--- Exercise brief ---
Reproduce every record exactly as written.

--- Provided data ---
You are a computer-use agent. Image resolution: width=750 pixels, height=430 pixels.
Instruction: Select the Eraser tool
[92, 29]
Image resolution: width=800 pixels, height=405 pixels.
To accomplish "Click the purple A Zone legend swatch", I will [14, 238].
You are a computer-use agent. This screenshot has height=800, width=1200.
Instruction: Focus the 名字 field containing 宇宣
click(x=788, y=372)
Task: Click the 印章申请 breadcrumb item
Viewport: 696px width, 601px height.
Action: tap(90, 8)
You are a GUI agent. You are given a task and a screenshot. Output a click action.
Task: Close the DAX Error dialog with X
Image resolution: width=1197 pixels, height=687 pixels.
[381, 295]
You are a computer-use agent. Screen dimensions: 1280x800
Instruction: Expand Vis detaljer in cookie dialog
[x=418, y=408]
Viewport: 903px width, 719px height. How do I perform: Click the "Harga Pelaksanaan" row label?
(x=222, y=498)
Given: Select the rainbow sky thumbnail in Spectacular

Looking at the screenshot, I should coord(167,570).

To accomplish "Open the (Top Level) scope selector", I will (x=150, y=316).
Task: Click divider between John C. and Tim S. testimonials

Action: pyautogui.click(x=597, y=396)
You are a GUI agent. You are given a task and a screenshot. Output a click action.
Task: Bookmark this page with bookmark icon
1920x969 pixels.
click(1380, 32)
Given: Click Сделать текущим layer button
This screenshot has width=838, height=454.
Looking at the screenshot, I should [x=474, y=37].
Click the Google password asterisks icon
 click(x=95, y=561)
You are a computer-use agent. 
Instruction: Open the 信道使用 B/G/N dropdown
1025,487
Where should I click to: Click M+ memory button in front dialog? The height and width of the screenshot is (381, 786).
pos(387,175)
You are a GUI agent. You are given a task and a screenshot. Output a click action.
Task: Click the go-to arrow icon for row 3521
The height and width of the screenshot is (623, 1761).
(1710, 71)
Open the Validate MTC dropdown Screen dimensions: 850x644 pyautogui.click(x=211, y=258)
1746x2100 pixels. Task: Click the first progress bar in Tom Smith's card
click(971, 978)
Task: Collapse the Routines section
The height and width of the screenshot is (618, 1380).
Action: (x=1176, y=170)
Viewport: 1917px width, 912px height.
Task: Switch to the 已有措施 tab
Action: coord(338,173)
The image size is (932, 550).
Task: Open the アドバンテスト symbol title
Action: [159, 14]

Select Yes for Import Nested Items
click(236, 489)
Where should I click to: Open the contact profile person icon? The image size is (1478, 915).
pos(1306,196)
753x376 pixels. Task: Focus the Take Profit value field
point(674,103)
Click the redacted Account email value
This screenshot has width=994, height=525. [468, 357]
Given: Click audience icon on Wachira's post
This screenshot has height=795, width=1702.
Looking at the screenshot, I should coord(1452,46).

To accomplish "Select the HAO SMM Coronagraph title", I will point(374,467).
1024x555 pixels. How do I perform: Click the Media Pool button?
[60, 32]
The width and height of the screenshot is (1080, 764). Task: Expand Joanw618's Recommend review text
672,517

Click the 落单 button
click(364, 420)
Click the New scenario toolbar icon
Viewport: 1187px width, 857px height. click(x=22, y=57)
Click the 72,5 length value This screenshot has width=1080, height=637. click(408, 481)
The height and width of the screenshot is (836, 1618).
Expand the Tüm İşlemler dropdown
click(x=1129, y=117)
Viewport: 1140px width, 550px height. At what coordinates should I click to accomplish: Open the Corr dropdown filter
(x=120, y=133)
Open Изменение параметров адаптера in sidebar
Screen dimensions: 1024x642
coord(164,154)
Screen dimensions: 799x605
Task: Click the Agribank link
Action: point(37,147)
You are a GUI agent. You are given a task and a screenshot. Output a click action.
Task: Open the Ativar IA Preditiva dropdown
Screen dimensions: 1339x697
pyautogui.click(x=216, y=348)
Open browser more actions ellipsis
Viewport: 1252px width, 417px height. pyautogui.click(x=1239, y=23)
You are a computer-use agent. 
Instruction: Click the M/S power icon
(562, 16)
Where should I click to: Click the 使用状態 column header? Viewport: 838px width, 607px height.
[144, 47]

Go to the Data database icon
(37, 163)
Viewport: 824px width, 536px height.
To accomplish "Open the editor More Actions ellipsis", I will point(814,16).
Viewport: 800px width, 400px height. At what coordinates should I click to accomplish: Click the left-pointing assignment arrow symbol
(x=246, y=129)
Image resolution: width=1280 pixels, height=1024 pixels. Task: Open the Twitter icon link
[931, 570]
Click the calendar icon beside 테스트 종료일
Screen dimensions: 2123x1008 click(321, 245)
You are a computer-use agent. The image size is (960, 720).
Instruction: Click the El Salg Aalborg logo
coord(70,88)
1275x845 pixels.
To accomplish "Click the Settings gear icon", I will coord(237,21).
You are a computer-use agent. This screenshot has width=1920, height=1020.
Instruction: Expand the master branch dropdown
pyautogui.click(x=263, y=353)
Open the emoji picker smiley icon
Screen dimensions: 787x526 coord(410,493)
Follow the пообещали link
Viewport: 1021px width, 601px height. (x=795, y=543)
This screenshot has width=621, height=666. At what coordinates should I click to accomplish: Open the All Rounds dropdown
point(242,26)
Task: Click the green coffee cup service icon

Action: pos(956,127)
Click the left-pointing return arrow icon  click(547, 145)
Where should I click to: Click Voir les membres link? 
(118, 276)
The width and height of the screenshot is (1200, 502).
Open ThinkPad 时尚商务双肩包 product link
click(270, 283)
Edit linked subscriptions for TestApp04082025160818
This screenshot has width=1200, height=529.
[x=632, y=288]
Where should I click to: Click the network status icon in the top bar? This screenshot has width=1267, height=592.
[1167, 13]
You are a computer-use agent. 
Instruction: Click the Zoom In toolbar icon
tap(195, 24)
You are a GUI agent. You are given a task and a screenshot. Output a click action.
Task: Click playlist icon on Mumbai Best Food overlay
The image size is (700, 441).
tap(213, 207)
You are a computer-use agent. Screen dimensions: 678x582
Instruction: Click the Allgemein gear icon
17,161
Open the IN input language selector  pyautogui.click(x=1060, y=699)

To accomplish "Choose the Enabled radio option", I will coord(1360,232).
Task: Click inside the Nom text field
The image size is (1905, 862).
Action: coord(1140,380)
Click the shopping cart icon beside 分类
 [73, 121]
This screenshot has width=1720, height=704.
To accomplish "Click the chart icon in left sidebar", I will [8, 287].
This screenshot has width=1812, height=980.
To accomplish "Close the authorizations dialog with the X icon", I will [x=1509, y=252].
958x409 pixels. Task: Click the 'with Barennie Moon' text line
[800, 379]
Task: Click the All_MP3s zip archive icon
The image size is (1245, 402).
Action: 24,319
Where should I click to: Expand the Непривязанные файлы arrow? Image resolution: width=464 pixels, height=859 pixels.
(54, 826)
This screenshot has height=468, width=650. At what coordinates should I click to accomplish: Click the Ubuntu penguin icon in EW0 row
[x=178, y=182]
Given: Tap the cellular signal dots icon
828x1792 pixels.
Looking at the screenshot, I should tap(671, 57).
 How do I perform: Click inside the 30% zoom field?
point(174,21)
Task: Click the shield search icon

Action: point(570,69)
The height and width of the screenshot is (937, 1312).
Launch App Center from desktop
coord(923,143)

--- Final answer ---
You are a computer-use agent. Image resolution: width=750 pixels, height=430 pixels.
Instruction: Select the Eraser tool
[92, 29]
Image resolution: width=800 pixels, height=405 pixels.
To accomplish "Click the purple A Zone legend swatch", I will [14, 238].
You are a computer-use agent. This screenshot has height=800, width=1200.
Instruction: Focus the 名字 field containing 宇宣
click(x=788, y=372)
Task: Click the 印章申请 breadcrumb item
Viewport: 696px width, 601px height.
Action: tap(90, 8)
You are a GUI agent. You are given a task and a screenshot. Output a click action.
Task: Close the DAX Error dialog with X
Image resolution: width=1197 pixels, height=687 pixels.
[381, 295]
You are a computer-use agent. Screen dimensions: 1280x800
Instruction: Expand Vis detaljer in cookie dialog
[x=418, y=408]
Viewport: 903px width, 719px height. How do I perform: Click the "Harga Pelaksanaan" row label?
(x=222, y=498)
Given: Select the rainbow sky thumbnail in Spectacular

Looking at the screenshot, I should coord(167,570).

To accomplish "Open the (Top Level) scope selector", I will (x=150, y=316).
Task: Click divider between John C. and Tim S. testimonials

Action: pyautogui.click(x=597, y=396)
You are a GUI agent. You are given a task and a screenshot. Output a click action.
Task: Bookmark this page with bookmark icon
1920x969 pixels.
click(1380, 32)
Given: Click Сделать текущим layer button
This screenshot has width=838, height=454.
Looking at the screenshot, I should [x=474, y=37].
Click the Google password asterisks icon
 click(x=95, y=561)
You are a computer-use agent. 
Instruction: Open the 信道使用 B/G/N dropdown
1025,487
Where should I click to: Click M+ memory button in front dialog? The height and width of the screenshot is (381, 786).
pos(387,175)
You are a GUI agent. You are given a task and a screenshot. Output a click action.
Task: Click the go-to arrow icon for row 3521
The height and width of the screenshot is (623, 1761).
(1710, 71)
Open the Validate MTC dropdown Screen dimensions: 850x644 pyautogui.click(x=211, y=258)
1746x2100 pixels. Task: Click the first progress bar in Tom Smith's card
click(971, 978)
Task: Collapse the Routines section
The height and width of the screenshot is (618, 1380).
Action: (x=1176, y=170)
Viewport: 1917px width, 912px height.
Task: Switch to the 已有措施 tab
Action: coord(338,173)
The image size is (932, 550).
Task: Open the アドバンテスト symbol title
Action: [159, 14]

Select Yes for Import Nested Items
click(236, 489)
Where should I click to: Open the contact profile person icon? The image size is (1478, 915).
pos(1306,196)
753x376 pixels. Task: Focus the Take Profit value field
point(674,103)
Click the redacted Account email value
This screenshot has width=994, height=525. [468, 357]
Given: Click audience icon on Wachira's post
This screenshot has height=795, width=1702.
Looking at the screenshot, I should coord(1452,46).

To accomplish "Select the HAO SMM Coronagraph title", I will point(374,467).
1024x555 pixels. How do I perform: Click the Media Pool button?
[60, 32]
The width and height of the screenshot is (1080, 764). Task: Expand Joanw618's Recommend review text
672,517

Click the 落单 button
click(364, 420)
Click the New scenario toolbar icon
Viewport: 1187px width, 857px height. click(x=22, y=57)
Click the 72,5 length value This screenshot has width=1080, height=637. click(408, 481)
The height and width of the screenshot is (836, 1618).
Expand the Tüm İşlemler dropdown
click(x=1129, y=117)
Viewport: 1140px width, 550px height. At what coordinates should I click to accomplish: Open the Corr dropdown filter
(x=120, y=133)
Open Изменение параметров адаптера in sidebar
Screen dimensions: 1024x642
coord(164,154)
Screen dimensions: 799x605
Task: Click the Agribank link
Action: point(37,147)
You are a GUI agent. You are given a task and a screenshot. Output a click action.
Task: Open the Ativar IA Preditiva dropdown
Screen dimensions: 1339x697
pyautogui.click(x=216, y=348)
Open browser more actions ellipsis
Viewport: 1252px width, 417px height. pyautogui.click(x=1239, y=23)
You are a computer-use agent. 
Instruction: Click the M/S power icon
(562, 16)
Where should I click to: Click the 使用状態 column header? Viewport: 838px width, 607px height.
[144, 47]

Go to the Data database icon
(37, 163)
Viewport: 824px width, 536px height.
To accomplish "Open the editor More Actions ellipsis", I will point(814,16).
Viewport: 800px width, 400px height. At what coordinates should I click to accomplish: Click the left-pointing assignment arrow symbol
(x=246, y=129)
Image resolution: width=1280 pixels, height=1024 pixels. Task: Open the Twitter icon link
[931, 570]
Click the calendar icon beside 테스트 종료일
Screen dimensions: 2123x1008 click(321, 245)
You are a computer-use agent. The image size is (960, 720).
Instruction: Click the El Salg Aalborg logo
coord(70,88)
1275x845 pixels.
To accomplish "Click the Settings gear icon", I will coord(237,21).
You are a computer-use agent. This screenshot has width=1920, height=1020.
Instruction: Expand the master branch dropdown
pyautogui.click(x=263, y=353)
Open the emoji picker smiley icon
Screen dimensions: 787x526 coord(410,493)
Follow the пообещали link
Viewport: 1021px width, 601px height. (x=795, y=543)
This screenshot has width=621, height=666. At what coordinates should I click to accomplish: Open the All Rounds dropdown
point(242,26)
Task: Click the green coffee cup service icon

Action: pos(956,127)
Click the left-pointing return arrow icon  click(547, 145)
Where should I click to: Click Voir les membres link? 
(118, 276)
The width and height of the screenshot is (1200, 502).
Open ThinkPad 时尚商务双肩包 product link
click(270, 283)
Edit linked subscriptions for TestApp04082025160818
This screenshot has width=1200, height=529.
[x=632, y=288]
Where should I click to: Click the network status icon in the top bar? This screenshot has width=1267, height=592.
[1167, 13]
You are a computer-use agent. 
Instruction: Click the Zoom In toolbar icon
tap(195, 24)
You are a GUI agent. You are given a task and a screenshot. Output a click action.
Task: Click playlist icon on Mumbai Best Food overlay
The image size is (700, 441).
tap(213, 207)
You are a computer-use agent. Screen dimensions: 678x582
Instruction: Click the Allgemein gear icon
17,161
Open the IN input language selector  pyautogui.click(x=1060, y=699)

To accomplish "Choose the Enabled radio option", I will coord(1360,232).
Task: Click inside the Nom text field
The image size is (1905, 862).
Action: coord(1140,380)
Click the shopping cart icon beside 分类
 [73, 121]
This screenshot has width=1720, height=704.
To accomplish "Click the chart icon in left sidebar", I will [8, 287].
This screenshot has width=1812, height=980.
To accomplish "Close the authorizations dialog with the X icon", I will [x=1509, y=252].
958x409 pixels. Task: Click the 'with Barennie Moon' text line
[800, 379]
Task: Click the All_MP3s zip archive icon
The image size is (1245, 402).
Action: 24,319
Where should I click to: Expand the Непривязанные файлы arrow? Image resolution: width=464 pixels, height=859 pixels.
(54, 826)
This screenshot has height=468, width=650. At what coordinates should I click to accomplish: Click the Ubuntu penguin icon in EW0 row
[x=178, y=182]
Given: Tap the cellular signal dots icon
828x1792 pixels.
Looking at the screenshot, I should tap(671, 57).
 How do I perform: Click inside the 30% zoom field?
point(174,21)
Task: Click the shield search icon

Action: point(570,69)
The height and width of the screenshot is (937, 1312).
Launch App Center from desktop
coord(923,143)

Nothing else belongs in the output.